↓↓↓
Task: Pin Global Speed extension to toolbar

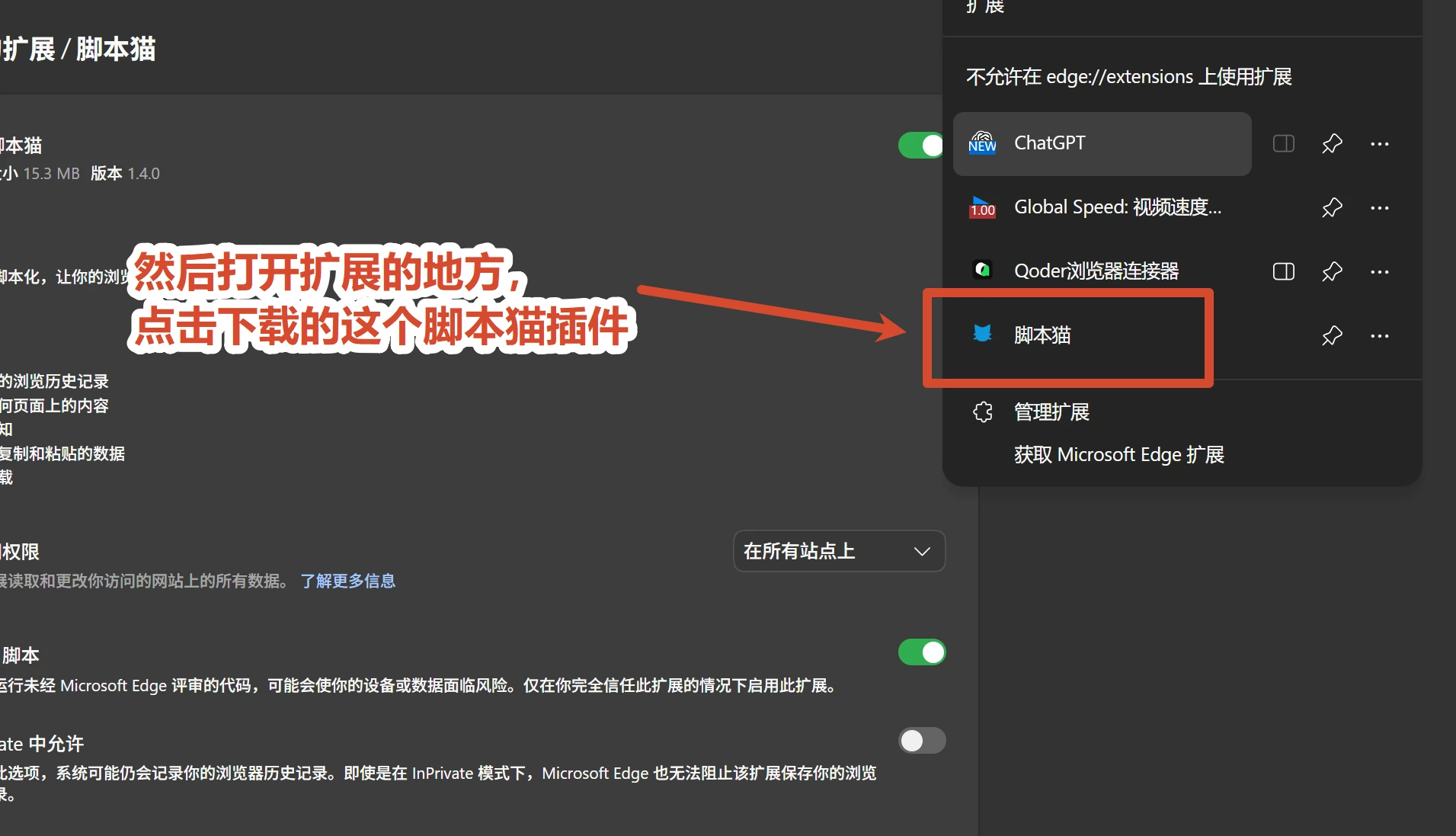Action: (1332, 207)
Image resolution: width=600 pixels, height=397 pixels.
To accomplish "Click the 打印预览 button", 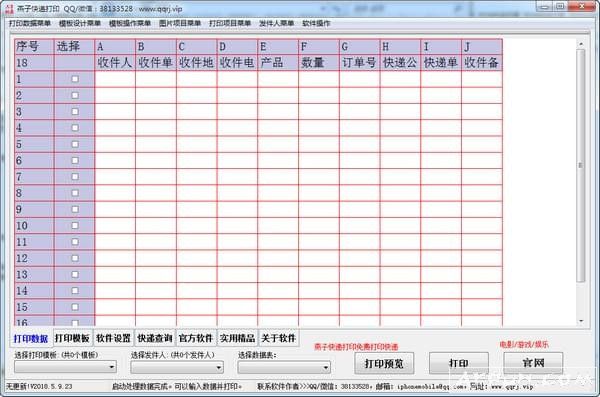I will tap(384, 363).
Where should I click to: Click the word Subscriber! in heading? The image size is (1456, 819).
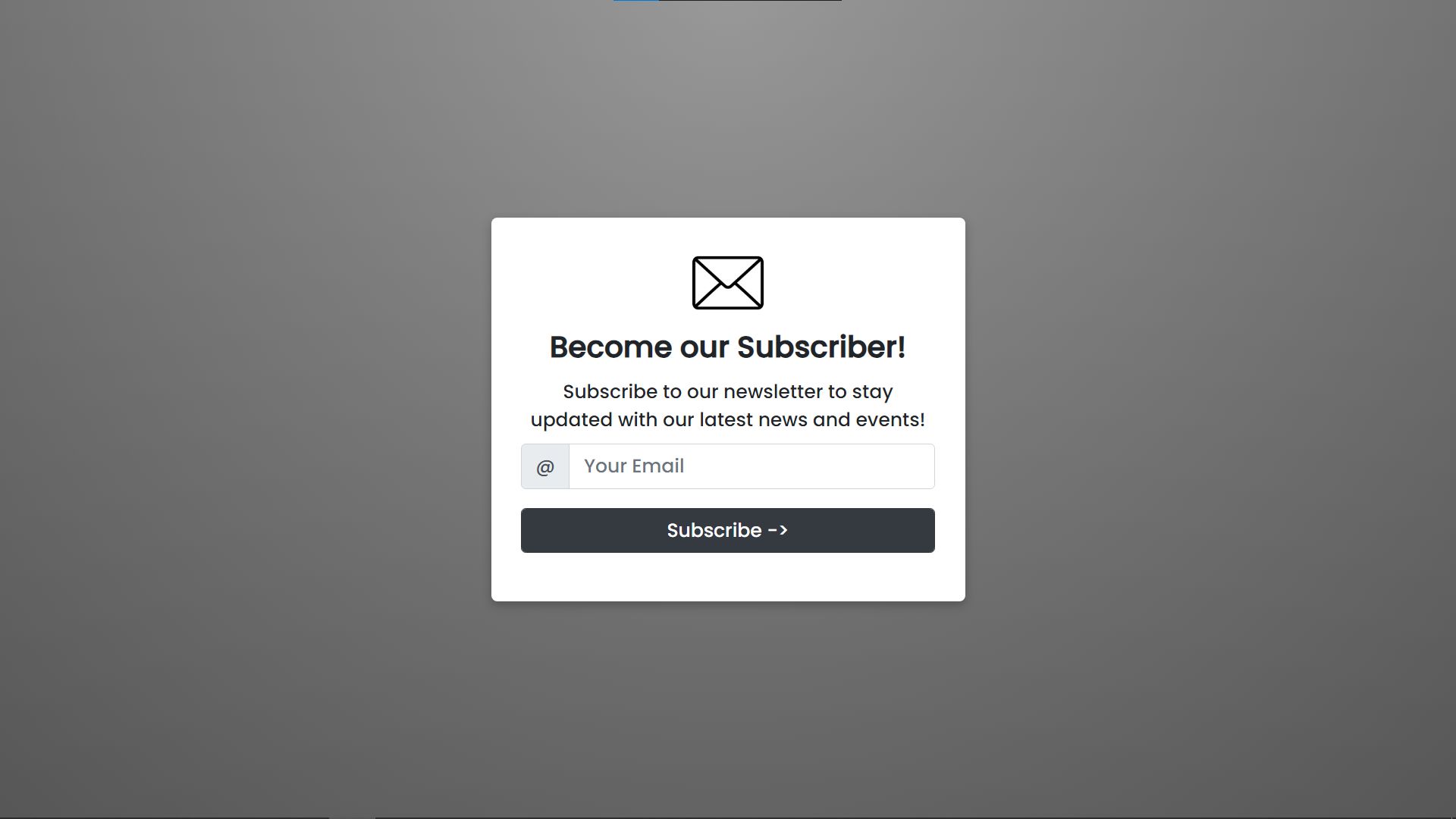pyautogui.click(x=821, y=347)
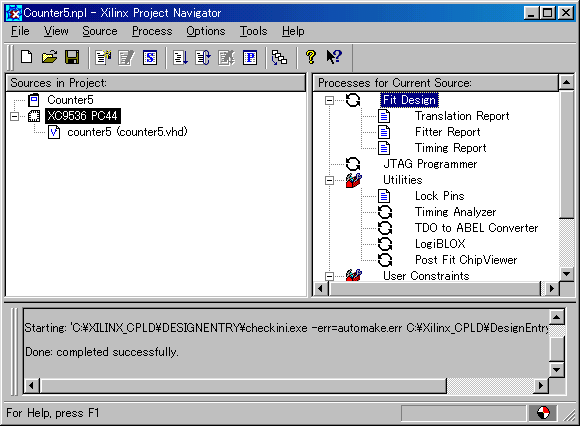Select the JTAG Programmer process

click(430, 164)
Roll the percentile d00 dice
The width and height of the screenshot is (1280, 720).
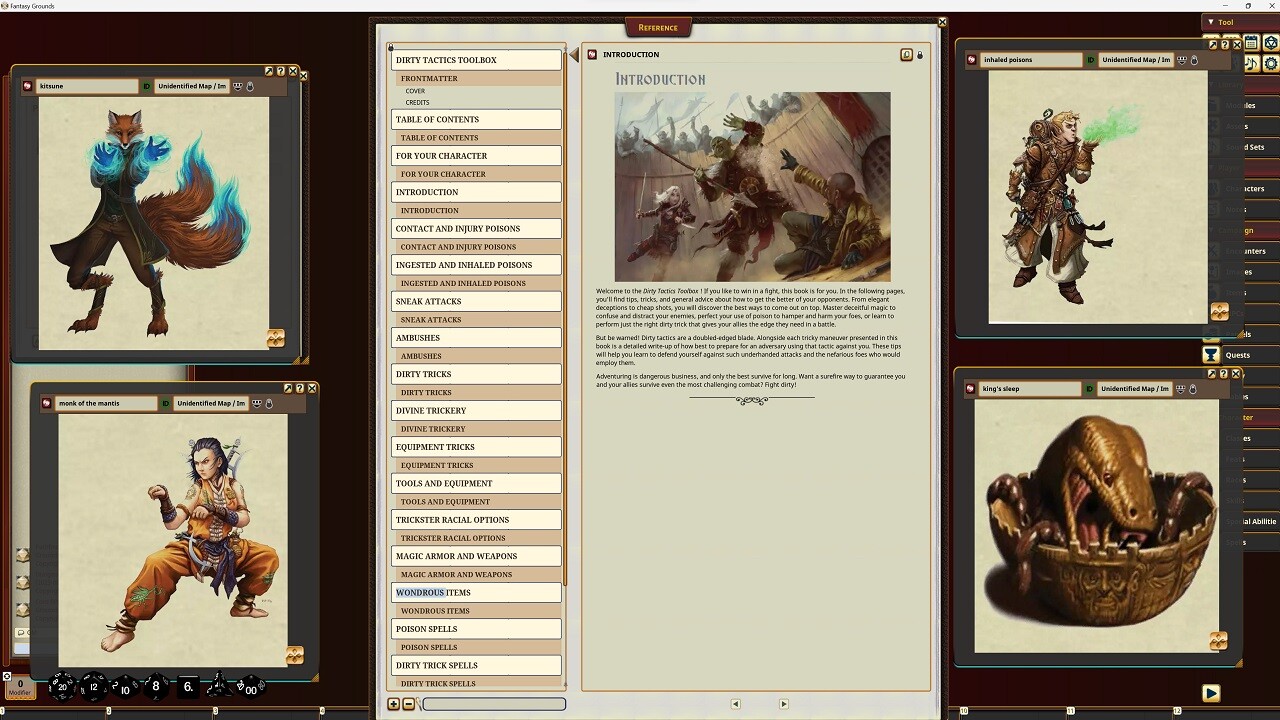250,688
↑↑↑
### What this task involves
Reproduce exactly, and only, the lines from the one with "Where should I" to the final line of the listing above; the pictures are to be left out.

### Answer to this exercise
Where should I click to: Click the word Subscriber! in heading? The image size is (1456, 819).
pyautogui.click(x=821, y=347)
Select the JTAG Programmer process

click(430, 164)
Roll the percentile d00 dice
The width and height of the screenshot is (1280, 720).
250,688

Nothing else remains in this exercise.